Решебник по алгебре и начала математического анализа 10 класс Колягин Задание 159

\[\boxed{\mathbf{159}.}\]

\[1)\ y = \frac{2x - 1}{x^{2} - 5x + 6}\]

\[x^{2} - 5x + 6 = 0\]

\[x_{1} + x_{2} = 5;\ \ x_{1} \cdot x_{2} = 6\]

\[x_{1} = 2;\ \ x_{2} = 3.\]

\[ОДЗ:\ \ x \neq 2;\ \ x \neq 3.\]

\[2)\ y = \frac{5 - x}{2x^{2} + 3x - 2}\]

\[2x^{2} + 3x - 2 = 0\]

\[D = 9 + 16 = 25\]

\[x_{1} = \frac{- 3 + 5}{4} = \frac{1}{2};\ \ \]

\[x_{2} = \frac{- 3 - 5}{4} = - 2.\]

\[ОДЗ:\ \ x \neq - 2;\ \ x \neq \frac{1}{2}.\]

\[3)\ y = \sqrt{3x + 1}\]

\[3x + 1 \geq 0\]

\[3x \geq - 1\]

\[x \geq - \frac{1}{3}.\]

\[ОДЗ:\ \ x \geq - \frac{1}{3}.\]

\[4)\ y = \sqrt{7 - 3x}\]

\[7 - 3x \geq 0\]

\[- 3x \geq - 7\]

\[x \leq \frac{7}{3}\]

\[ОДЗ:\ \ x \leq 2\frac{1}{3}.\]

\[5)\ y = \frac{3}{\sqrt{x - 5}}\]

\[x - 5 > 0\]

\[x > 5.\]

\[ОДЗ:\ \ x > 5.\]

\[6)\ y = \frac{12}{\sqrt{8 + x}}\]

\[8 + x > 0\]

\[x > - 8\]

\[ОДЗ:\ \ x > - 8.\]

\[7)\ y = \sqrt{x} + \sqrt{3 - x}\]

\[\left\{ \begin{matrix} x \geq 0\ \ \ \ \ \ \ \\ 3 - x \geq 0 \\ \end{matrix} \right.\ \text{\ \ \ \ \ \ }\left\{ \begin{matrix} x \geq 0 \\ x \leq 3 \\ \end{matrix} \right.\ \]

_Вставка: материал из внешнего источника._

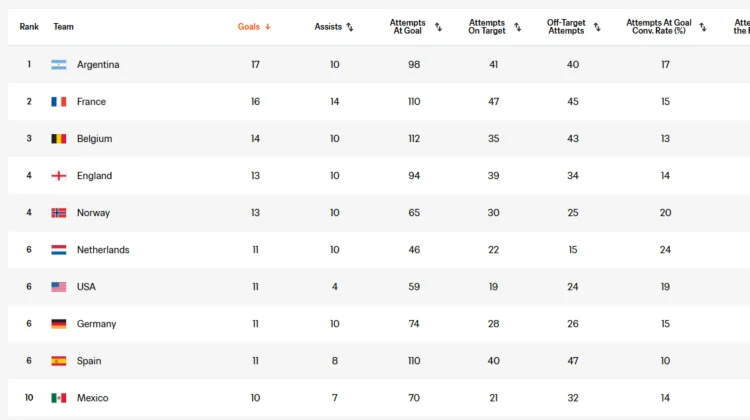
Task: Click the USA flag icon
Action: tap(59, 287)
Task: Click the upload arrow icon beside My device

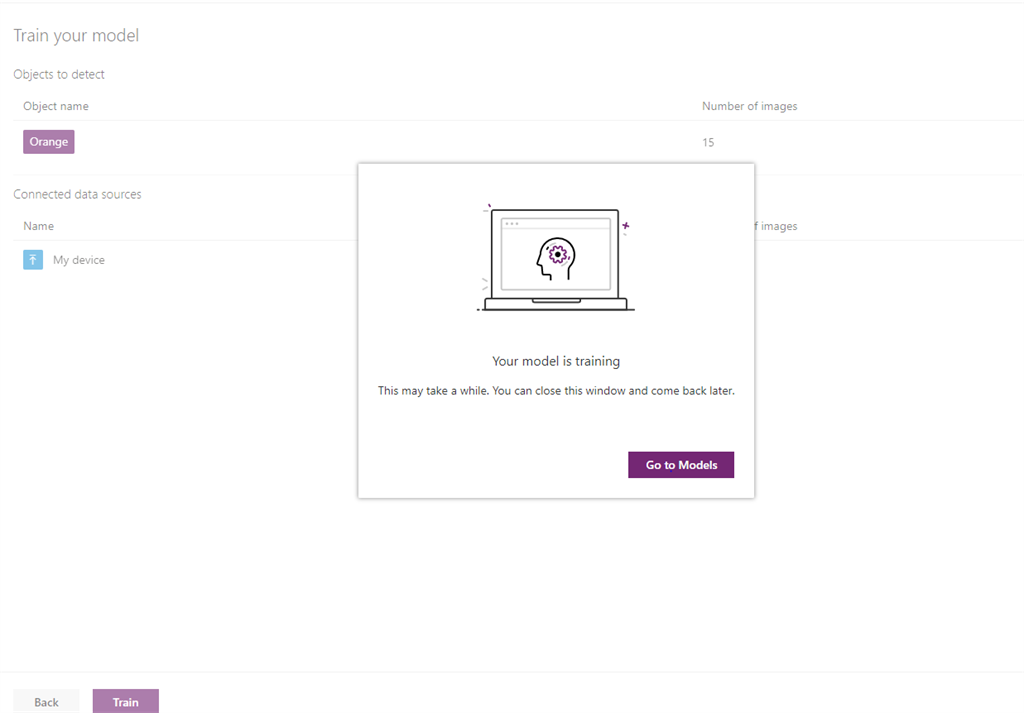Action: 31,259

\[ОДЗ:\ \ \ 0 \leq x \leq 3.\]

\[8)\ y = \sqrt{x - 7} - \sqrt{x}\]

\[\left\{ \begin{matrix} x - 7 \geq 0 \\ x \geq 0\ \ \ \ \ \ \ \ \\ \end{matrix} \right.\ \text{\ \ \ \ \ \ }\left\{ \begin{matrix} x \geq 7 \\ x \geq 0 \\ \end{matrix} \right.\ \]

\[ОДЗ:\ \ x \geq 7.\]